Gradski Stadium Kumanovo Градски стадион Куманово
- Interactive map of Gradski Stadium Kumanovo Градски стадион Куманово
- Location: Kumanovo, North Macedonia
- Owner: Kumanovo Municipality
- Operator: Kumanovo Municipality
- Capacity: 2,000
- Surface: Grass
- Scoreboard: None

Tenants
- FK Kumanovo FK Goblen

= Gradski Stadium Kumanovo =

Association football stadium in Kumanovo, North Macedonia

Gradski Stadium Kumanovo (Градски стадион Куманово, Gradski stadion Kumanovo) is a multi-purpose stadium in Kumanovo, Republic of North Macedonia. It is used mostly for football matches and is the home stadium of FK Kumanovo and FK Goblen. It holds 2,000 people.

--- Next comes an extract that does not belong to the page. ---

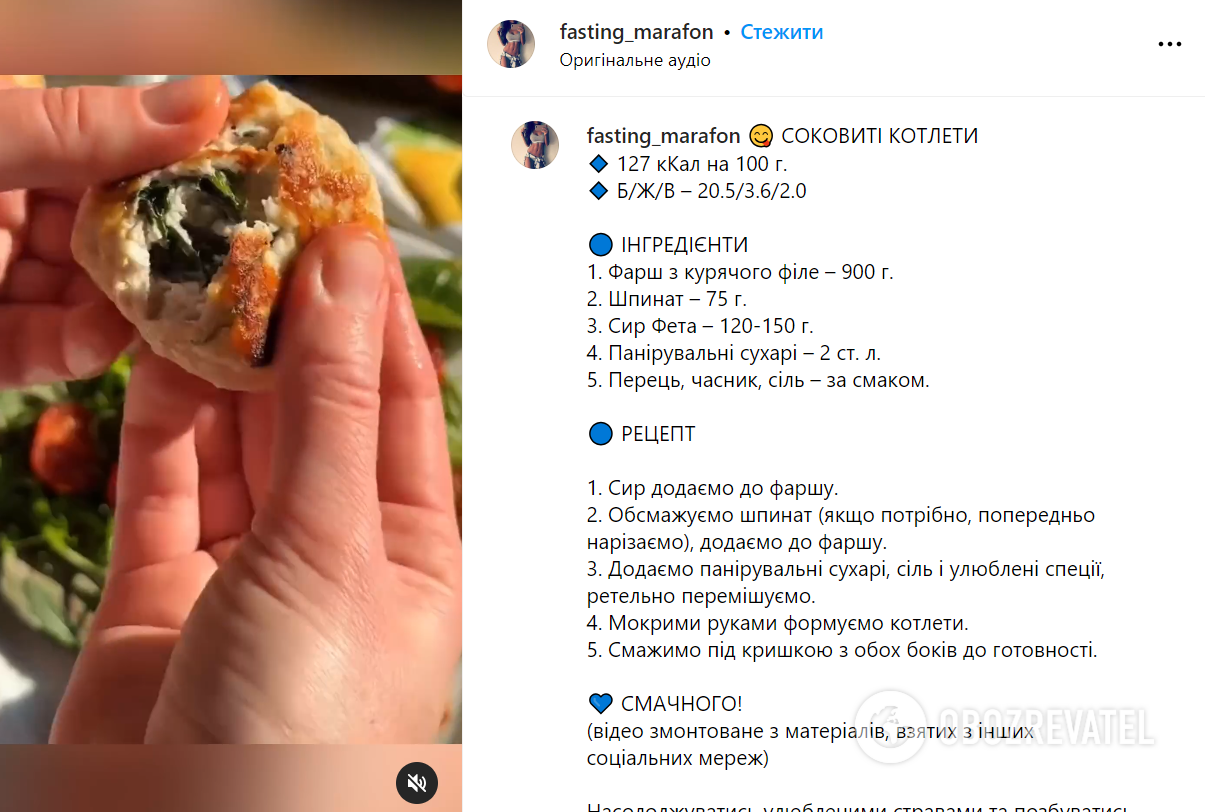Select the СОКОВИТІ КОТЛЕТИ caption title
This screenshot has width=1205, height=812.
[x=881, y=136]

==Plans for reconstruction and expansion==
The candidate for mayor of Kumanovo in March 2012 local elections Zoran Gjorgjievski together with Lazar Popovski director of Agency for youth and sport promised reconstruction of the stadium if voters will elect Zoran, he was not elected and reconstruction did not take place.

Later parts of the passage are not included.